Nel 515 sposò Eutarico, appartenente alla stirpe degli Amali, il quale morì nel 522, lasciandola con due figli: il maggiore, Atalarico, di cinque anni, e Matasunta. Quando Teodorico morì, nel 526, divenne re il nipote Atalarico, e Amalasunta fu nominata reggente in nome del figlio, ancora bambino.

 
Il Regno degli Ostrogoti nel 523

Procopio e Cassiodoro, suo magister officiorum, la descrivono profondamente influenzata dalla cultura romana, conoscitrice della lingua latina e greca: Amalasunta diede all'istruzione del figlio un'impostazione più in linea con la tradizione romana che con quella gota e perseguì una politica di buoni rapporti tra Goti, Romani e Bizantini, restituendo i beni già confiscati ai figli di Boezio e di Simmaco, e favorendo la nomina di elementi moderati alle maggiori cariche dello Stato.
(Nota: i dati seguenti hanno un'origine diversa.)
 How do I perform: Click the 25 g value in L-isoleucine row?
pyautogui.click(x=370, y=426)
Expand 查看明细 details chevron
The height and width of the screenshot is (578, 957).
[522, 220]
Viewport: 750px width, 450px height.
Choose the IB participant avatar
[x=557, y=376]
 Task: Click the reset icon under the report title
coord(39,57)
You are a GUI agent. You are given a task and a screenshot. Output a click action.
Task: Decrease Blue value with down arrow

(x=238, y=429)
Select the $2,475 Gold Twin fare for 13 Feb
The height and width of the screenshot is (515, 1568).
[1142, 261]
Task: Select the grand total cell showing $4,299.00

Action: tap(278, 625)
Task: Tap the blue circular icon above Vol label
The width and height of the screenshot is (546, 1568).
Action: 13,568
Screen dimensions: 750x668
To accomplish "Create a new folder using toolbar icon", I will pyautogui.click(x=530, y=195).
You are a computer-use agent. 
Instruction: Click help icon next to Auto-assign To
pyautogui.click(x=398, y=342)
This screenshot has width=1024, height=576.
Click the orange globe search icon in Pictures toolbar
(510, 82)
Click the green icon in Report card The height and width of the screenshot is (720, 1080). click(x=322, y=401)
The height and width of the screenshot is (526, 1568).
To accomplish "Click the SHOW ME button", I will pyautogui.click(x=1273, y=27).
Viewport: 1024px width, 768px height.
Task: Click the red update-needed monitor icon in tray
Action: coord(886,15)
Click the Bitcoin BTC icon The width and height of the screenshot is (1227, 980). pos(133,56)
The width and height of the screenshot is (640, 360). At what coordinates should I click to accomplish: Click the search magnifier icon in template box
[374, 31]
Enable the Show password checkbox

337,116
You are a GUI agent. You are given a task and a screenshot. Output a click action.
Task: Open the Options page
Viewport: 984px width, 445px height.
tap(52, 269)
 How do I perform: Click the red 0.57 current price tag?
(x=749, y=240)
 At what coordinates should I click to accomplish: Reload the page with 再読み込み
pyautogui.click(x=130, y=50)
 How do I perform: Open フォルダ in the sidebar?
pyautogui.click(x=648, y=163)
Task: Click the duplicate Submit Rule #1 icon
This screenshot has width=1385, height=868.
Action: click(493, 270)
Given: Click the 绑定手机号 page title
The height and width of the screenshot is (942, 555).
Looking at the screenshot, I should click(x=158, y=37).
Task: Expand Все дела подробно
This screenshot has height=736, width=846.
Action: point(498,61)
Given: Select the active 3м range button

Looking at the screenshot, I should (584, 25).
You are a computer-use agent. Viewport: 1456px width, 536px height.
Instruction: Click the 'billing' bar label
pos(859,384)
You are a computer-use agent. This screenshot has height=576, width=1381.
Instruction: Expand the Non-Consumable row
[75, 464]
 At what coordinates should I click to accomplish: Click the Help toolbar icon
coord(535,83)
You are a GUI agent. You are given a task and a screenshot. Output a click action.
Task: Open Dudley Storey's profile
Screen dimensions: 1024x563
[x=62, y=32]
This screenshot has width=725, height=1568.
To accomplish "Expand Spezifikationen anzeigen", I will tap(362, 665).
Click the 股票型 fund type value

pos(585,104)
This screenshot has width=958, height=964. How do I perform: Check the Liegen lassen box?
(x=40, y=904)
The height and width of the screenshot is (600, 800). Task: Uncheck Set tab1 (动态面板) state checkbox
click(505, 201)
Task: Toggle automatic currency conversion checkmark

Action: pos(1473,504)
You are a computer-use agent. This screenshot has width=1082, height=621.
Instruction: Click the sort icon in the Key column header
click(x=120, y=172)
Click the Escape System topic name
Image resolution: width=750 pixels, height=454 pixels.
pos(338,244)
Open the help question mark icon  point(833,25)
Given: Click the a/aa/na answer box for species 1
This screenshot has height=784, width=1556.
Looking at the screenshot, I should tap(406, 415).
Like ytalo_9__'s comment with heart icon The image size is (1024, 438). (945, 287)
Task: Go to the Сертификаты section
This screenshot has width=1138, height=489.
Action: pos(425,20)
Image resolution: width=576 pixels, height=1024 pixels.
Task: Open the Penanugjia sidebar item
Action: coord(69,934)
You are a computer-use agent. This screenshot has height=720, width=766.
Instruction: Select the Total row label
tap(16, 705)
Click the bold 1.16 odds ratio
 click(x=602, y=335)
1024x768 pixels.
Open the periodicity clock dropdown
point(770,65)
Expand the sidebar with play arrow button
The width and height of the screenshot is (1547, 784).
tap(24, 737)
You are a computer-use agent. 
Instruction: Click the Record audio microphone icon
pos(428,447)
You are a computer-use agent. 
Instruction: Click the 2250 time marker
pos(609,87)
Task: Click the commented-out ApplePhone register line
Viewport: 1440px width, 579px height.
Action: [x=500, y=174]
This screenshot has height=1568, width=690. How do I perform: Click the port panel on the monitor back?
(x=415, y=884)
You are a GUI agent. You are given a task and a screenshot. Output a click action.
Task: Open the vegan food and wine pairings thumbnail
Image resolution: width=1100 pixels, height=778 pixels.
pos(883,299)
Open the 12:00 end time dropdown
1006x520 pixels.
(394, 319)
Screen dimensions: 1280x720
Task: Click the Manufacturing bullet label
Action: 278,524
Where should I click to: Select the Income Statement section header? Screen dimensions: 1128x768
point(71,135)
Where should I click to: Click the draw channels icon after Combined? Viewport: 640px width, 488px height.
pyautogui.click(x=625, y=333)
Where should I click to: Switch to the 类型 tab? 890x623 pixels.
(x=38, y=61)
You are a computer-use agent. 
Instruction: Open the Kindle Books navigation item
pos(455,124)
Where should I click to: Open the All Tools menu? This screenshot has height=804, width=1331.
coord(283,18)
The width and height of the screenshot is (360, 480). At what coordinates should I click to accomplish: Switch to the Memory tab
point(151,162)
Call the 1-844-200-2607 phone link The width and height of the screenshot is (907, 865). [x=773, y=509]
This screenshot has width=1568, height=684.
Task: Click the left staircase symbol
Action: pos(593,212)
Elesse il goto Tuluin, già praepositus sacri cubiculi sotto Teodorico, patricius praesentalis, con diritto di sedere in Senato e di assumere la cittadinanza romana, e gli affidò il comando dell'esercito.

La prevalenza di romani goticizzanti nei posti di comando del regno - Cipriano succedette a Cassiodoro nella carica di magister officiorum - e il disinteresse mostrato, a differenza del padre Teodorico, per le vicende degli alleati Visigoti, in difficoltà di fronte all'espansione del Regno franco, le alienarono la solidarietà di una parte della nobiltà ostrogota, che riuscì a sottrarle la cura dell'educazione del figlio, allo scopo di farne un futuro re che potesse governare secondo le tradizioni degli antenati. Amalasunta reagì bandendo, e successivamente facendo uccidere, tre dei capi sospettati di cospirare contro il suo potere e allo stesso tempo aprì dei negoziati con l'imperatore Giustiniano I, nella prospettiva di fuggire fino a Costantinopoli con il tesoro ostrogoto, consistente, secondo Procopio,[4] nell'enorme somma di 2.880.000 solidi d'oro.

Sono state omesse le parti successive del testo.